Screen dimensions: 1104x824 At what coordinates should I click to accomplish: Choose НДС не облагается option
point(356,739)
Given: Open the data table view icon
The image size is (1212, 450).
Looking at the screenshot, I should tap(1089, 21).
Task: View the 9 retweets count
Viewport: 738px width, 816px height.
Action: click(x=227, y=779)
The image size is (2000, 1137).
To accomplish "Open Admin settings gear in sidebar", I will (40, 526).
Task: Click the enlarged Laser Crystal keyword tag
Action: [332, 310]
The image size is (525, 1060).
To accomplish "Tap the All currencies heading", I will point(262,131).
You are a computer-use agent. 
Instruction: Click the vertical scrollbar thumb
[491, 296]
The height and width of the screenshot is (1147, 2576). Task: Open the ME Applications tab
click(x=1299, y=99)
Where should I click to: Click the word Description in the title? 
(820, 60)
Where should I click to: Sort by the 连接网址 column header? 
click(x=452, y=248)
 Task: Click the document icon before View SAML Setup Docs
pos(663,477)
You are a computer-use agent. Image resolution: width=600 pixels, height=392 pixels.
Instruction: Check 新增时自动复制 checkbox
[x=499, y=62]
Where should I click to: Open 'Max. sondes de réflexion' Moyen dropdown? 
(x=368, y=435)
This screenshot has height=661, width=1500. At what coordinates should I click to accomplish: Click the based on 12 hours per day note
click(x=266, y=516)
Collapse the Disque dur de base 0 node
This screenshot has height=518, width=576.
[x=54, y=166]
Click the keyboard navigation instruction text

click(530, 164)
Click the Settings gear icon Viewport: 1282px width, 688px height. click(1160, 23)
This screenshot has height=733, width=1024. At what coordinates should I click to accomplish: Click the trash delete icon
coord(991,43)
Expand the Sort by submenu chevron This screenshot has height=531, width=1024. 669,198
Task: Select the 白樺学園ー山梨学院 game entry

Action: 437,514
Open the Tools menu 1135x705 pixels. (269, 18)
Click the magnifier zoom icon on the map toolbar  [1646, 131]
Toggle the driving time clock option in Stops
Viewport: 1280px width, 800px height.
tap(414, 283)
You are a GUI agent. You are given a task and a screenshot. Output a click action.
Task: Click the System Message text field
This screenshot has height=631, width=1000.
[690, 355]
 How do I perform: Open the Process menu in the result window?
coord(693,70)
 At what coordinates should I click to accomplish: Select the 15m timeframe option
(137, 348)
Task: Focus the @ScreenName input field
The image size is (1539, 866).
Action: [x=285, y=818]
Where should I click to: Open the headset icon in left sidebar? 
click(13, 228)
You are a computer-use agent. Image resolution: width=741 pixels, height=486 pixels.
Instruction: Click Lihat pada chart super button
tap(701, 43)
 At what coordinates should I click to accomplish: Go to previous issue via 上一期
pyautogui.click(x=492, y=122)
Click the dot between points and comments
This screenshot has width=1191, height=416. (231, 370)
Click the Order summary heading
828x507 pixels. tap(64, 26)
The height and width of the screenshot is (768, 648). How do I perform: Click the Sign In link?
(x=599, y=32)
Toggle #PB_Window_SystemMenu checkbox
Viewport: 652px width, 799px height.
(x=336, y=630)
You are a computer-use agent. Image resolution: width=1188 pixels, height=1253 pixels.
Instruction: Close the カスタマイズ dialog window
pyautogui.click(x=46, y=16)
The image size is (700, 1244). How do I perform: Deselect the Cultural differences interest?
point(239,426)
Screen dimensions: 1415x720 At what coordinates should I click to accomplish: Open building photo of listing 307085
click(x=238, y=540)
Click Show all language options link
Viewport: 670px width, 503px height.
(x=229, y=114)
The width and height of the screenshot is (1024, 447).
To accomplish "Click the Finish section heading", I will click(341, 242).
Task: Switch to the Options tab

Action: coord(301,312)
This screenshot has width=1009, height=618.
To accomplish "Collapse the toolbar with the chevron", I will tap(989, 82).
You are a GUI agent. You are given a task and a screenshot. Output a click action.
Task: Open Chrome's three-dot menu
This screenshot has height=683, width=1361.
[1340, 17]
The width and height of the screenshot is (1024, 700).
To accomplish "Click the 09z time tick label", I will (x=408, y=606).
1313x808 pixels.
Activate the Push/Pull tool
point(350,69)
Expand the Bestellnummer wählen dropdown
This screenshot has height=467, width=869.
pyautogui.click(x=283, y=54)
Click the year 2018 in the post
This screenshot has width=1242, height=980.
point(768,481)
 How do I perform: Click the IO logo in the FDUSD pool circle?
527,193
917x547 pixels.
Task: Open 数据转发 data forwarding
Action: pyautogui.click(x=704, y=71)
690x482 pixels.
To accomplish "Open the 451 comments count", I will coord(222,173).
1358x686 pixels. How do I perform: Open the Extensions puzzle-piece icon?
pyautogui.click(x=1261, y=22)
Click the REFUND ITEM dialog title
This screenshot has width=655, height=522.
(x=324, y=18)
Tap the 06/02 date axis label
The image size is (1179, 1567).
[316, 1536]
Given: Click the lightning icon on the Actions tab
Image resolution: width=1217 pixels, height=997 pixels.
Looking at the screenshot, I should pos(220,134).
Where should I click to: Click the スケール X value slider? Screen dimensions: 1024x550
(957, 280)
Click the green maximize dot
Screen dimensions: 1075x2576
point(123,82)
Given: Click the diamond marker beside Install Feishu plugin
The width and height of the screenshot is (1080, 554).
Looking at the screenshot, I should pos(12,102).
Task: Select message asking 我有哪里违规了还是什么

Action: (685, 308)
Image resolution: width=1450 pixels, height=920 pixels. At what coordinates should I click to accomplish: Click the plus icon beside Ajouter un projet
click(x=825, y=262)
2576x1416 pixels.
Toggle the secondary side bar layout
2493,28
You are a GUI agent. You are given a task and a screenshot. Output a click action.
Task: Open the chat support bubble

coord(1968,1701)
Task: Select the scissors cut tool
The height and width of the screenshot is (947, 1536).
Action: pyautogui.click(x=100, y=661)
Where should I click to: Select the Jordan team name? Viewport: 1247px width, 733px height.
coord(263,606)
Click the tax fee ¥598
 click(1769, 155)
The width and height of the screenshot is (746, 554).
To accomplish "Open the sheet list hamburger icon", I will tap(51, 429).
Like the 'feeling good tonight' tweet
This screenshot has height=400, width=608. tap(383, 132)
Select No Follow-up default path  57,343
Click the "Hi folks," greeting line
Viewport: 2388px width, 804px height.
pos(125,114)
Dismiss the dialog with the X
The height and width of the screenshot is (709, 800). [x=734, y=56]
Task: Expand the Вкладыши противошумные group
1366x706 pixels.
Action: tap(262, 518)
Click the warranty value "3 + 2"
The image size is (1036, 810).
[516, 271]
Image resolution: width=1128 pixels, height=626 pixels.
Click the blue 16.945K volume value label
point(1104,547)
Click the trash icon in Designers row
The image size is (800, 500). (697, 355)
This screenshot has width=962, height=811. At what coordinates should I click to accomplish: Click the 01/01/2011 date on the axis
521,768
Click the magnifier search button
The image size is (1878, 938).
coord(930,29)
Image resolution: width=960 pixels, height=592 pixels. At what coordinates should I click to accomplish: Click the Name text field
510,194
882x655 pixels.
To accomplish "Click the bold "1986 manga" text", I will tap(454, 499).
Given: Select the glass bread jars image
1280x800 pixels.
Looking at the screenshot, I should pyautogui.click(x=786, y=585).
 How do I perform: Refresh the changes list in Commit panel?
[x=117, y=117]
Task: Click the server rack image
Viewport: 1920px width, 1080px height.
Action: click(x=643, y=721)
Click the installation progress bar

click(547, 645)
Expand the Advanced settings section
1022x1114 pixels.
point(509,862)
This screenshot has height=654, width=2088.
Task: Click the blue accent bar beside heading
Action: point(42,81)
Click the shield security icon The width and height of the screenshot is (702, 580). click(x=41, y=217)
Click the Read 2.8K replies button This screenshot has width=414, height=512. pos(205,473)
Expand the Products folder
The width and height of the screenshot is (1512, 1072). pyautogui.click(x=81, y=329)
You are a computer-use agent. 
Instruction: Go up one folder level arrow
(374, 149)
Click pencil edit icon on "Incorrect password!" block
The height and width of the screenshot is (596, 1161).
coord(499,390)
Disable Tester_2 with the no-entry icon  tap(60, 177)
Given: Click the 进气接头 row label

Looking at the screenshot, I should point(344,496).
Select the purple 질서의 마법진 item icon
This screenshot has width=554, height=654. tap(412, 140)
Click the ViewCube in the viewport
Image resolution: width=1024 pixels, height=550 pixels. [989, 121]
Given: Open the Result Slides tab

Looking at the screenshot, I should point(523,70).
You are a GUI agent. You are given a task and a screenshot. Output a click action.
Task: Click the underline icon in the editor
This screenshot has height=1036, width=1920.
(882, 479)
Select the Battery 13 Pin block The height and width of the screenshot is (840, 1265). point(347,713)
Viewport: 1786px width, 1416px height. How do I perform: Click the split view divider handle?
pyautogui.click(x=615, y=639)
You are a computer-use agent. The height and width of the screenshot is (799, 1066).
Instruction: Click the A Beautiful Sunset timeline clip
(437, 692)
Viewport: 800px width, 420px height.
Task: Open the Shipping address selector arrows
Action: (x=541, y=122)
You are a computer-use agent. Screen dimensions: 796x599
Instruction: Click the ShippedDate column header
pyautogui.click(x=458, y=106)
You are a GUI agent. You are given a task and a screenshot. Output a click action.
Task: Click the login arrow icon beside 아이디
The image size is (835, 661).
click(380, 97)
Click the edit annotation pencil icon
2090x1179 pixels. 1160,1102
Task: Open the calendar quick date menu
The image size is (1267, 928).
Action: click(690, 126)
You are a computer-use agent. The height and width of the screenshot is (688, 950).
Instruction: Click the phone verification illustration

============================================================

■ **Exercise details**: Turn the stretch from the line containing "is (799, 1066)." through the end of the items into a Markdown table with the columns Row and Text, numbering each line and skipping blank ones.

■ **Task result**:
| Row | Text |
|---|---|
| 1 | You are a computer-use agent. The height and width of the screenshot is (799, 1066). |
| 2 | Instruction: Click the A Beautiful Sunset timeline clip |
| 3 | (437, 692) |
| 4 | Viewport: 800px width, 420px height. |
| 5 | Task: Open the Shipping address selector arrows |
| 6 | Action: (x=541, y=122) |
| 7 | You are a computer-use agent. Screen dimensions: 796x599 |
| 8 | Instruction: Click the ShippedDate column header |
| 9 | pyautogui.click(x=458, y=106) |
| 10 | You are a GUI agent. You are given a task and a screenshot. Output a click action. |
| 11 | Task: Click the login arrow icon beside 아이디 |
| 12 | The image size is (835, 661). |
| 13 | click(380, 97) |
| 14 | Click the edit annotation pencil icon |
| 15 | 2090x1179 pixels. 1160,1102 |
| 16 | Task: Open the calendar quick date menu |
| 17 | The image size is (1267, 928). |
| 18 | Action: click(690, 126) |
| 19 | You are a computer-use agent. The height and width of the screenshot is (688, 950). |
| 20 | Instruction: Click the phone verification illustration |